─── Provided information

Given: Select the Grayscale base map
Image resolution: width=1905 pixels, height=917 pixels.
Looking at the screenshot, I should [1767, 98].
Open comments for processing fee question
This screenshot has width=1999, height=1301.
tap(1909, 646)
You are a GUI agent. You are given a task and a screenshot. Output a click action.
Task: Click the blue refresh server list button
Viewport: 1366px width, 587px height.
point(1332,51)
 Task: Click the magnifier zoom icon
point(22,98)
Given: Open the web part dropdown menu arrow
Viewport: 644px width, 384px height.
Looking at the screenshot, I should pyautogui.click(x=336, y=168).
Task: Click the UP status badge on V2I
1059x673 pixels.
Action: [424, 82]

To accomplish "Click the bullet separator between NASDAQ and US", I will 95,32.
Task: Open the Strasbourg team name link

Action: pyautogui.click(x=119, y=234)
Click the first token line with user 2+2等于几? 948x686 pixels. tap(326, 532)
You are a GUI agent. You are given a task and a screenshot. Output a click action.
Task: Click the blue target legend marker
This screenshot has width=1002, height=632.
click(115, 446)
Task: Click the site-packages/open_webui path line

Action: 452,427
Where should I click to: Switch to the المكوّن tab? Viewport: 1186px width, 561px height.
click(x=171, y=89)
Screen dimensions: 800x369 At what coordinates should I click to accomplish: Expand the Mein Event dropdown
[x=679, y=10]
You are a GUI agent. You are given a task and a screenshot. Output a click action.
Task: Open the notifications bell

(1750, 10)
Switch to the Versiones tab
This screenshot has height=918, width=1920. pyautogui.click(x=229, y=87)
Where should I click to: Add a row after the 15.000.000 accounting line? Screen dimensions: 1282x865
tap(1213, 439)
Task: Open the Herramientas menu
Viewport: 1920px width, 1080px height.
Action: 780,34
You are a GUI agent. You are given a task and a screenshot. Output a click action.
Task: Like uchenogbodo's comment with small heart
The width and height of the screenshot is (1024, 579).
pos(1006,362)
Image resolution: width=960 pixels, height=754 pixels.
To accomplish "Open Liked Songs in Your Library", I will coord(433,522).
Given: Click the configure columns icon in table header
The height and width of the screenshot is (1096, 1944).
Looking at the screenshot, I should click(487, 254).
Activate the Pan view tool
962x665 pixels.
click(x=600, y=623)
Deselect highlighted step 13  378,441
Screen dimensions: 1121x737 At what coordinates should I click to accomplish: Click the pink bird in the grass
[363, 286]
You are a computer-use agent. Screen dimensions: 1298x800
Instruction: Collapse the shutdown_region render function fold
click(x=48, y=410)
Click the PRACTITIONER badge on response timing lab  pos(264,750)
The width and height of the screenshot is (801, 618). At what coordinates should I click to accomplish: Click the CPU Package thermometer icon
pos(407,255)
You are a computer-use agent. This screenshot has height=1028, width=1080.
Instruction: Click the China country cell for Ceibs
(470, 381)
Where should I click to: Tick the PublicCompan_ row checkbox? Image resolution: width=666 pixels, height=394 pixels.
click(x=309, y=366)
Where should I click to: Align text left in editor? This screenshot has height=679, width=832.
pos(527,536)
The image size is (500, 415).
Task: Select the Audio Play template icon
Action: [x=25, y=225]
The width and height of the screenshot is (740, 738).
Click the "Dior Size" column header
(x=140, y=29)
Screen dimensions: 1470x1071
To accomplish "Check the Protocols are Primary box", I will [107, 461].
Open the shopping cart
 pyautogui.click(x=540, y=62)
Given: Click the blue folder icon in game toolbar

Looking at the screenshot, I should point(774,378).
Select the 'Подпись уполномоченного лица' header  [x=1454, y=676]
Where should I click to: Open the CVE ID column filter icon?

──────

> Direction
Write out the data word for word, starting with the line that contains "Select the 'Подпись" and going on through the last line.

> Response for this exercise
Select the 'Подпись уполномоченного лица' header  [x=1454, y=676]
Where should I click to: Open the CVE ID column filter icon?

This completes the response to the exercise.